**Lista de tarefas**
1. Liste todos os megaempreendimentos que o texto sobre a missão da Relatoria em São Paulo, apresentado abaixo, relaciona aos problemas das comunidades.
2. No texto sobre a missão da Relatoria em São Paulo, transforme em lista o parágrafo que começa com "De acordo com os relatos", mantendo suas informações principais.
3. Devolva, copiada sem alterações, a parte do texto sobre a missão da Relatoria em São Paulo que se inicia pelas palavras que contêm "Entre os dias" e termina em "do poder público.".
___ Trecho da fonte ___
Patrícia Benvenuti, Brasil de Fato
Leia mais a entrevista:
“As comunidades são o nosso termômetro”
{morfeo 9}
Abundância de recursos para grandes obras de infraestrutura, mas desrespeito com o seu cidadão. Essa foi a conclusão da Relatoria Nacional pelo Direito à Cidade da Plataforma Brasileira de Direitos Humanos Econômicos, Sociais, Culturais e Ambientais (Dhesca) que realizou uma missão em São Paulo e região metropolitana para averiguar denúncias sobre violações de direitos humanos e de direito à moradia.
Entre os dias 17 e 18 de dezembro, o relator nacional da Plataforma, Orlando Junior, e o assessor da Relatoria, Cristiano Muller, visitaram comunidades na periferia e moradores em situação de rua, além de participarem de reuniões com representantes do poder público.
De acordo com os relatos, a situação das comunidades é grave e precária: famílias próximas ou com suas casas dentro de córregos poluídos, ameaças de despejo e reintegração de posse, violências diversas e incerteza sobre o futuro.
A Relatoria constatou ainda semelhanças em relação às “alternativas” propostas pelo poder público para as famílias despejadas: cartas de crédito, a fim de que os moradores comprem outro imóvel; cheques-despejo entre 1,5 mil e 8 mil reais, cestas básicas e passagens para suas cidades de origem.
Pelas ruas, a missão chegou a presenciar um caminhão da Prefeitura jogando água em um grupo de moradores, enquanto policiais tentava expulsar uma família que dormia ao relento.
Para o relator Orlando Junior, a missão foi exitosa na medida em que conseguiu identificar os problemas de cada comunidade e sua relação direta com a construção de megaempreendimentos, como a ampliação da Marginal do Tietê, a implantação do Parque das Várzeas do Tietê (conhecido como parque linear) e a construção do Rodoanel.
“Isso demonstra que estamos diante de um processo que precisa de atenção e é preciso que todos se mobilizem para a discussão desses projetos”, afirmou.
___ Seção de registros ___
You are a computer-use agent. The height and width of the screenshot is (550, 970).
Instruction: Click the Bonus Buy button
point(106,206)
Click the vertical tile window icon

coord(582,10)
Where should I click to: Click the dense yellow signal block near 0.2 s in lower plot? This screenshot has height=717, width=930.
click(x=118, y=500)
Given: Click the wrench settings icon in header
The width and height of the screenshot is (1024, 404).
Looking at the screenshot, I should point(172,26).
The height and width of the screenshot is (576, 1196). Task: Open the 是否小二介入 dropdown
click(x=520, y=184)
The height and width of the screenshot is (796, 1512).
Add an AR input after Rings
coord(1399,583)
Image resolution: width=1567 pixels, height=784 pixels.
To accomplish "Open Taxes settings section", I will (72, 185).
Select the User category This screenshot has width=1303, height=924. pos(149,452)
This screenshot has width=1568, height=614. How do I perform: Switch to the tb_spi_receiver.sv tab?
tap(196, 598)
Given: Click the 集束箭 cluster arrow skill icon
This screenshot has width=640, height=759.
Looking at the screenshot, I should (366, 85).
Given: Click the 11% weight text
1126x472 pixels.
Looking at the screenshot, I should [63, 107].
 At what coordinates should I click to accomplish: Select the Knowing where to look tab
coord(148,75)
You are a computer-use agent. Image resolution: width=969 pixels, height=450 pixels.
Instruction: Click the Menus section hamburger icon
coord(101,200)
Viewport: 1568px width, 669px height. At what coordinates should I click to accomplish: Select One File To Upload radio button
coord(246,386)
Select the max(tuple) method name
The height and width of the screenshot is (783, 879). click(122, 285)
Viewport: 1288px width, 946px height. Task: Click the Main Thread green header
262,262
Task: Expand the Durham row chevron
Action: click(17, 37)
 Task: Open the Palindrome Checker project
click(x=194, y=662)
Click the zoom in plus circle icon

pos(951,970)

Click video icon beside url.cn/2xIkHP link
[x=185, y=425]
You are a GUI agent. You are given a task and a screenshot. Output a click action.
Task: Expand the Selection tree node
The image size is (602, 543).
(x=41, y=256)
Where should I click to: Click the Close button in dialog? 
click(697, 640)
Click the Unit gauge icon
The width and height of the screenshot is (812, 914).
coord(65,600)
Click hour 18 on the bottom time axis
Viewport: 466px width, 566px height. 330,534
___
**Soluções das tarefas**
1.
- Ampliação da Marginal do Tietê
- Implantação do Parque das Várzeas do Tietê (conhecido como parque linear)
- Construção do Rodoanel

2.
- Situação das comunidades: grave e precária
- Famílias próximas de córregos poluídos ou com casas dentro deles
- Ameaças de despejo e reintegração de posse
- Violências diversas
- Incerteza sobre o futuro

3.
Entre os dias 17 e 18 de dezembro, o relator nacional da Plataforma, Orlando Junior, e o assessor da Relatoria, Cristiano Muller, visitaram comunidades na periferia e moradores em situação de rua, além de participarem de reuniões com representantes do poder público.